A machine in an ice factory is capable of exerting 3.00x10^2 N of force to pull a large block of ice up a slope. The block weighs 1.22 x 10^4 N. Assuming there is no friction, what is the maximum angle that the slop can make with the horizontal if the machine is able to complete the task?

14.24°

Explanation:

Force applied to the object up the plane is the moving force (Fm). The frictional force (Ff) is always acting up the plane.
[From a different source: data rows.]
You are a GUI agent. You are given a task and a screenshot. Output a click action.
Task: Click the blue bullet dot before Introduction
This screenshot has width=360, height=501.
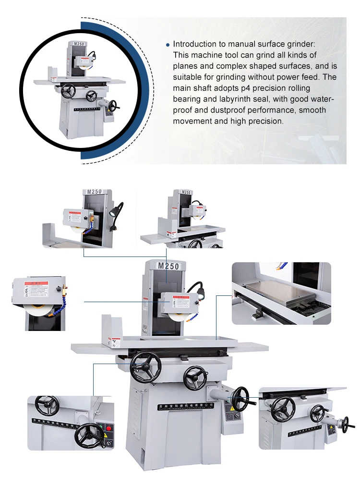coord(168,45)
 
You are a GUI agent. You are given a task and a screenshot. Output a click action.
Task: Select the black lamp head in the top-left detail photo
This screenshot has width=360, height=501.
coord(118,206)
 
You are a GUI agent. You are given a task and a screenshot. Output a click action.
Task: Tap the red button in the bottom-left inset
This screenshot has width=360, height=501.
coord(108,428)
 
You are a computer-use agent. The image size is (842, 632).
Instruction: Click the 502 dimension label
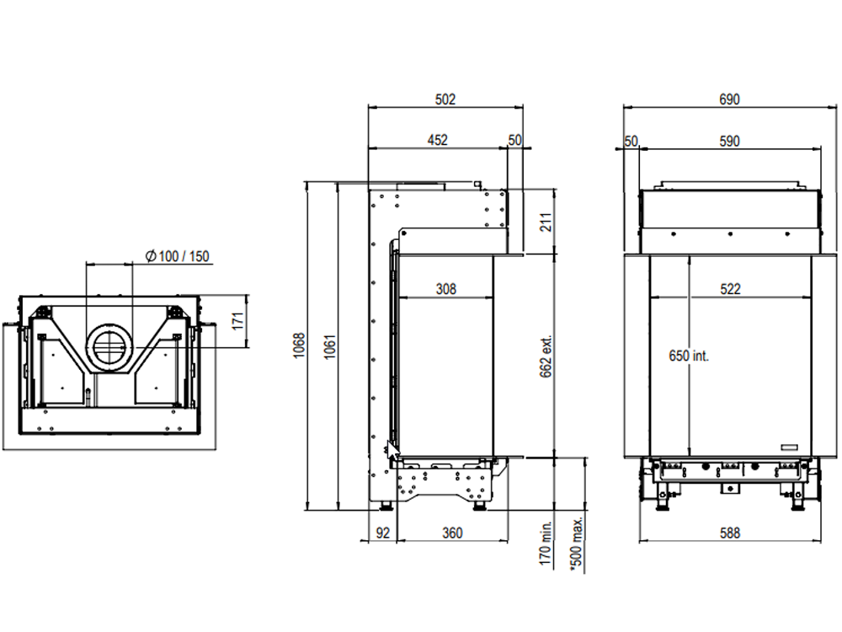(x=445, y=99)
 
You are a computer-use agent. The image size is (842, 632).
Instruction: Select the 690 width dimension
(x=729, y=99)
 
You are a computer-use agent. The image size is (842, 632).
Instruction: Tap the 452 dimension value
(x=438, y=140)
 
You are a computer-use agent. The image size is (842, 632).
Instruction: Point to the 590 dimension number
(x=729, y=142)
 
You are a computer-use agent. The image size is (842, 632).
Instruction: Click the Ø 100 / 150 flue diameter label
(x=178, y=256)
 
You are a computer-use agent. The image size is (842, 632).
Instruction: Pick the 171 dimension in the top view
(x=238, y=321)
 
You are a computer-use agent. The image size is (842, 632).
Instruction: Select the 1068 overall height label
(x=299, y=345)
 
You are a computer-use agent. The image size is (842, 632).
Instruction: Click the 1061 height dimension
(x=330, y=347)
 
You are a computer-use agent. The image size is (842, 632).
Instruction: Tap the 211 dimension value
(x=546, y=222)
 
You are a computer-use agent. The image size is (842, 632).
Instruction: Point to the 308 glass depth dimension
(x=445, y=289)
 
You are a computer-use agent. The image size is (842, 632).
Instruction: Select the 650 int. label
(x=689, y=356)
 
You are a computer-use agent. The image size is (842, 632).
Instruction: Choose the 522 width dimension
(x=730, y=289)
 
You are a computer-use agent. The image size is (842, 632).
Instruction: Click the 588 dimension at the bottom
(x=729, y=533)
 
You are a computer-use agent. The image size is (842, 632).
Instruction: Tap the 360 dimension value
(x=452, y=533)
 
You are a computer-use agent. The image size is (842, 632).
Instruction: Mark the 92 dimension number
(x=383, y=533)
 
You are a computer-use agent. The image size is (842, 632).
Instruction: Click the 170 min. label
(x=546, y=543)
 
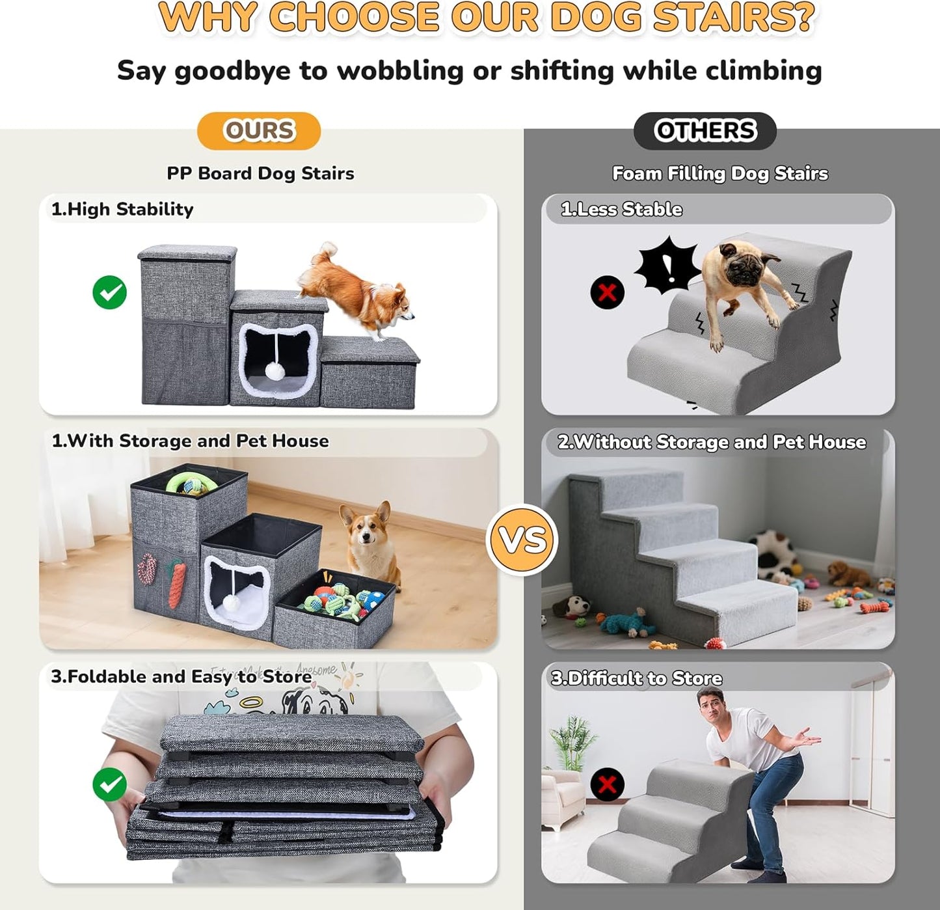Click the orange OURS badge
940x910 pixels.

Since there is no friction, frictional force is 0N. Therefore the only force needed to move the body up the slope is the moving force. Mathematically,

Fm = Wsin (theta) {force acting along the plane}

Given Fm = 300N, Weight = 1220N

Substituting this values in the formula to get theta we have;

300 = 1220sin (theta)

sintheta = 300/1220

Sintheta = 0.246

theta = arcsin 0.246

theta = 14.24°

Therefore, the maximum angle that the slop can make with the horizontal if the machine is able to complete the task is 14.24°

1.41 °

Explanation:

From machine,

The formula for the efficiency of machine is

E (%) = (M. A/V. R) * 100 ... Equation 1

Where E (%) = Percentage Efficiency of the machine, M. A = Mechanical Advantage of the machine, V. R = Velocity ratio of the machine.

Note: A slope forms an an inclined plane with the horizontal

Make V. R the subject of the equation

V. R = 100M. R/E (%) ... Equation 2

But,

M. A = L/E ... Equation 3

Where Load, E = Effort.

Given: E = 3.00*10² N, L = 1.22*10⁴ N

Substitute into equation 3

M. A = 1.22*10⁴ / 3.00*10²

M. A = 40.7.

Note: Assuming no friction means that the efficiency of the inclined plane (slope) = 100 %

Hence, E (%) = 100 %

Substitute into equation 2

V. R = 100 (40.7) / 100

V. R = 40.7.

The velocity of an inclined plane is

V. R = 1/sin∅ ... Equation 4

Where ∅ = maximum angle that the slope makes with the horizontal.

make ∅ the subject of the equation

∅ = sin⁻¹ (1/V. R) ... Equation 5

Substitute the value of V. R into equation 5

∅ = sin⁻¹ (1/40.7)

∅ = sin⁻¹ (0.0246)

∅ = 1.41 °